If $\Gamma/Z\cong G$ and $Z\leq \mathbf{Z}(\Gamma)\cap \Gamma'$, then $\Gamma$ is called a stem extension of $G$ by $Z$.

(a) Let $\Gamma_A$ and $\Gamma_B$ be stem extension of $G$ by $M(A)$ and $M(B)$, respectively. Because $(\Gamma_A\times\Gamma_B)/(M(A)\times M(B))\cong A\times B$ and $M(A)\times M(B)\leq \mathbf{Z}(A\times B)\cap (A\times B)'$, $|M(A\times B)|\geq|M(A)\times M(B)|$.

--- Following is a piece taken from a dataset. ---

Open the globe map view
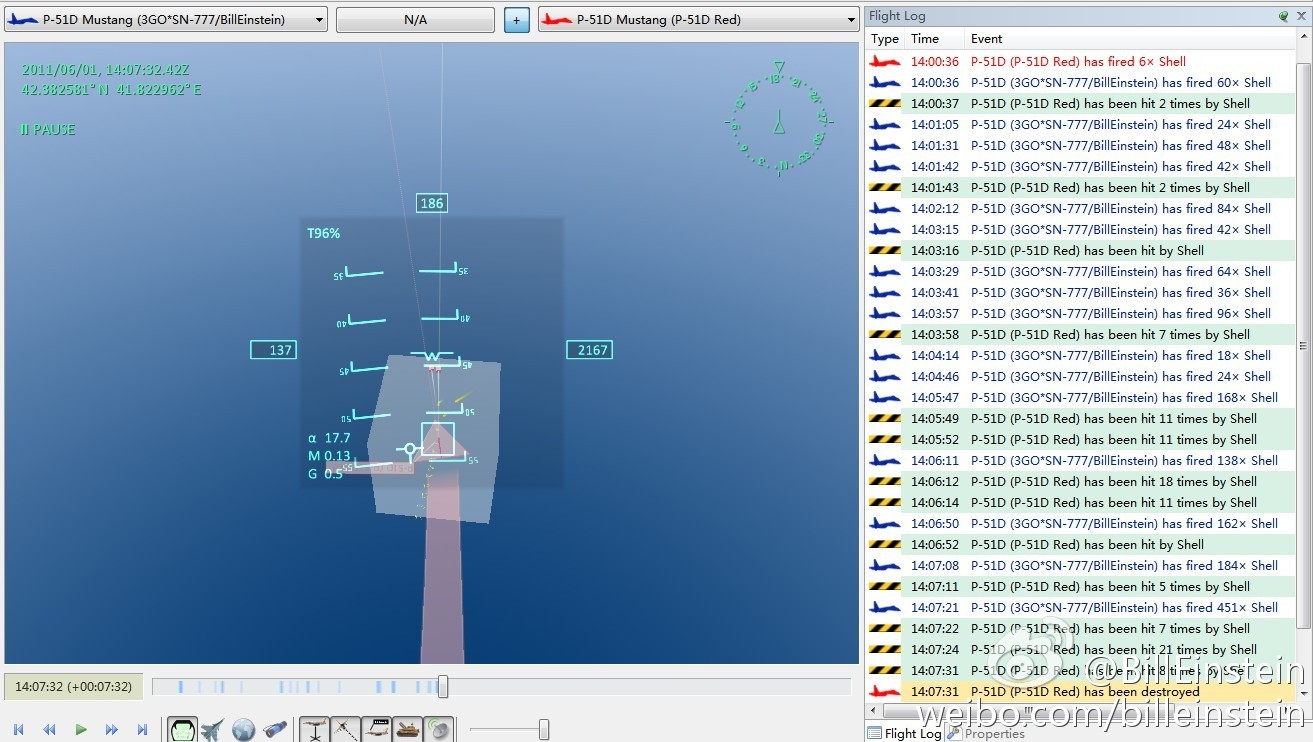[243, 730]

(b) Let $\Gamma$ be a stem extension of $A\times B$ by $Z=M(A\times B)$. There is $S, T\lhd \Gamma$ such that $S/Z=A$ and $T/Z=B$. $\Gamma=ST$ and $S\cap T=Z$. Let $\pi_A$ and $\pi_B$ be the set of prime divisors of $|A|$ and $|B|$, respectively. Let $Z_A=\mathbf{O}_{\pi_A}(Z)$ and $Z_B=\mathbf{O}_{\pi_B}(Z)$, then $Z=Z_A\times Z_B$ because every prime divisor of $|Z|$ is contained in $\pi_A$ or $\pi_B$ (by Corollary 5.4), $Z$ is abelian and $\pi_A\cap \pi_B=\varnothing$. Because $|S|=|A||Z_A||Z_B|$ and $|T|=|B||Z_B||Z_A|$, $\gcd(|Z_B|,|S:Z_B|)=\gcd(|Z_A|,|T:Z_A|)=1$, so there are subgroup $X$ and $Y$ such that $S=Z_B X$, $T=Z_A Y$, $|X|=|A||Z_A|$ and $|Y|=|B||Z_B|$ by Schur-Zassenhaus theorem. For all $g\in \Gamma$, $S=S^g={Z_B}^g X^g=Z_B X^g$ and $T=T^g={Z_A}^g Y^g=Z_A Y^g$, there is $s\in Z_B$, $t\in Z_A$ such that $X^g=X^s$, $Y^g=Y^t$ by conjugation part of Schur-Zassenhaus theorem ($Z_A$ and $Z_B$ are abelian). Because $s, t\in Z\leq \mathbf{Z}(\Gamma)$, $X^g=X$ and $Y^g=Y$ for all $g\in \Gamma$. So, $X, Y\lhd \Gamma$. Because $|X||Y|=|\Gamma|$ and $\gcd(|X|,|Y|)=1$, $\Gamma=X\times Y$. Because $X=\mathbf{O}_{\pi_A}(\Gamma)$ and $Y=\mathbf{O}_{\pi_B}(\Gamma)$, $Z_A\leq X$ and $Z_B\leq Y$. By Dedekind lemma, $X/Z_A\cong XZ_B/Z_AZ_B=S/Z=A$ and $Y/Z_B\cong Z_A Y/Z_AZ_B=T/Z=B$. Because $G'=X'\times Y'$, $Z_A\leq G'\cap X=X'$ and $Z_B\leq G'\cap Y=Y'$. Also, $Z_A$ and $Z_B$ centralize $X$ and $Y$, respectively. Therefore, $Z_A\leq \mathbf{Z}(X)\cap X'$ and $Z_B\leq \mathbf{Z}(Y)\cap Y'$. Now we know that $\Gamma=X\times Y$, $Z=Z_A\times Z_B$, $Z_A\leq X$ and $Z_B\leq Y$. Also, $X$ and $Y$ are stem extension of $A$ and $B$ by $Z_A$ and $Z_B$, respectively. Because $|M(A)||M(B)|\leq |M(A\times B)|=|Z|=|Z_A||Z_B|\leq |M(A)||M(B)|$, $Z_A\cong M(A)$ and $Z_B\cong M(B)$. Therefore, $M(A\times B)=Z=Z_A\times Z_B\cong M(A)\times M(B)$.